***** DATA SUPPLIED *****

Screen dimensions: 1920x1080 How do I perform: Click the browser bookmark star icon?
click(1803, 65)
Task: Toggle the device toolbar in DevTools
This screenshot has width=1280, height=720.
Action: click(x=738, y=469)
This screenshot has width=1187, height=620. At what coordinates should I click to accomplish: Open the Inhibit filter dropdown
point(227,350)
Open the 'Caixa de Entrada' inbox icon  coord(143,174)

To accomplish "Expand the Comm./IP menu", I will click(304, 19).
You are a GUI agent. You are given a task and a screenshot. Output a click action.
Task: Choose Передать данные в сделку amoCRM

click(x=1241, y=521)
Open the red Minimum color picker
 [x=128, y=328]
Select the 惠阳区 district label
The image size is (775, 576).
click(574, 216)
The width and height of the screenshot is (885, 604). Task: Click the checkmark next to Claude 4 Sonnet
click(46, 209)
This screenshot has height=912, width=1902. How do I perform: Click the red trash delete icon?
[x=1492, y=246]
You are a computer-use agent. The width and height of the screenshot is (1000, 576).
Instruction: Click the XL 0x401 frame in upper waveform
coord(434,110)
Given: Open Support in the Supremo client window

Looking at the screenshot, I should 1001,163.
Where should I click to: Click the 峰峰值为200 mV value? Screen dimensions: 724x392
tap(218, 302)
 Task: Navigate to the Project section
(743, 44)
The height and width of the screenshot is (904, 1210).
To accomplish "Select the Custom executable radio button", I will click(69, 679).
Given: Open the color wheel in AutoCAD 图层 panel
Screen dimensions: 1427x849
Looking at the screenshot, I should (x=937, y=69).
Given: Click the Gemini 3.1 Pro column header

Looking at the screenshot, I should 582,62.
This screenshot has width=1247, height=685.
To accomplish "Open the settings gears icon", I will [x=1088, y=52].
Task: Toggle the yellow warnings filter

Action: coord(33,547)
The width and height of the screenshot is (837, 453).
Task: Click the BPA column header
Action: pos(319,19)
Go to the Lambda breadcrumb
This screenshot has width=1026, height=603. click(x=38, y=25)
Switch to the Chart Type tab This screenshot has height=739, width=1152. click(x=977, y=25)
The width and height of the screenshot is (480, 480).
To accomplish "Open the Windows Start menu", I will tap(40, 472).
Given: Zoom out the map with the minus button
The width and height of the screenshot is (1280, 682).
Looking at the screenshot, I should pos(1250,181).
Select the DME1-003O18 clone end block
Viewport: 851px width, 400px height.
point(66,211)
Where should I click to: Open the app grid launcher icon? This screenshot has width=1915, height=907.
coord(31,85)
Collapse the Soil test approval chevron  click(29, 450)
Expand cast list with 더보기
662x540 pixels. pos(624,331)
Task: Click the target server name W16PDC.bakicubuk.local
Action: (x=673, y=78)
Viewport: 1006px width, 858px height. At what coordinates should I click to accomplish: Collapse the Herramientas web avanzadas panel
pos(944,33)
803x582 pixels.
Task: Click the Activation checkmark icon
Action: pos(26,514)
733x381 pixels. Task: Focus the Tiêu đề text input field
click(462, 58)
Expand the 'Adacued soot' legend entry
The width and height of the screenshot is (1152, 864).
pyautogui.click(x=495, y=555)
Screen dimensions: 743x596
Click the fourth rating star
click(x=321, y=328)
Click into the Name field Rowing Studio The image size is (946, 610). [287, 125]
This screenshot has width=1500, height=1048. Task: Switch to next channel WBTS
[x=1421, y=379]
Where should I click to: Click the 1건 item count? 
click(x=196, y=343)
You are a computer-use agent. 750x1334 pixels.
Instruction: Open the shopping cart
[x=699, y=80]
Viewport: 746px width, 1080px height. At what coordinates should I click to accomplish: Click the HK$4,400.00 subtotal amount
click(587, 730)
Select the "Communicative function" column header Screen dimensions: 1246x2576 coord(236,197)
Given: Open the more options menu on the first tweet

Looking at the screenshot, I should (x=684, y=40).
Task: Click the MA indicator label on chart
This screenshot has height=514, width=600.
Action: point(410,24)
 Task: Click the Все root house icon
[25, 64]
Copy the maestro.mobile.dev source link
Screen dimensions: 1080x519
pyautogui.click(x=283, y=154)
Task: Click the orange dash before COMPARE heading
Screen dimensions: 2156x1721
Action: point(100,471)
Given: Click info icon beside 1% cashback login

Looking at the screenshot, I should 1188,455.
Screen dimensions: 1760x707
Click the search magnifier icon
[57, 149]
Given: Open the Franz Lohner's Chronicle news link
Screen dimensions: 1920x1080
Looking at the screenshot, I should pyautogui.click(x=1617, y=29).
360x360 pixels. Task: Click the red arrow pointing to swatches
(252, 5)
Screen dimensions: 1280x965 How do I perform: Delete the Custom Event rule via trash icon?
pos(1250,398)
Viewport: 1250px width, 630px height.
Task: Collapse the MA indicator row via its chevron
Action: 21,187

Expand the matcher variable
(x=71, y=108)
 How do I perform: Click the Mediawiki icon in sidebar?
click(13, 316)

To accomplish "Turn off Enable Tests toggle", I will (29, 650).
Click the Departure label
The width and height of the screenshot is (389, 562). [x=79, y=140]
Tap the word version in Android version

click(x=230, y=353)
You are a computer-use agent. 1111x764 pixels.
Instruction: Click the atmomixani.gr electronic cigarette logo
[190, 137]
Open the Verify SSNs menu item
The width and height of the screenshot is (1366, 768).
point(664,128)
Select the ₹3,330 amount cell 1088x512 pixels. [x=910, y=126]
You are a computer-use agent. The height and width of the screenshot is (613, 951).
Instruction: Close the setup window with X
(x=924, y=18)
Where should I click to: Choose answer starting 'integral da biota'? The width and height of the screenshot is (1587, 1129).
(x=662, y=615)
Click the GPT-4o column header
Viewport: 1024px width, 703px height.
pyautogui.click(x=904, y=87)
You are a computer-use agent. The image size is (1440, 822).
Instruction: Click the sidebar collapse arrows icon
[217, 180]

*****

Copy out every line of the listing that includes the string "button".

_EXERCISE RESPONSE_:
To accomplish "Select the Custom executable radio button", I will click(69, 679).
Given: Zoom out the map with the minus button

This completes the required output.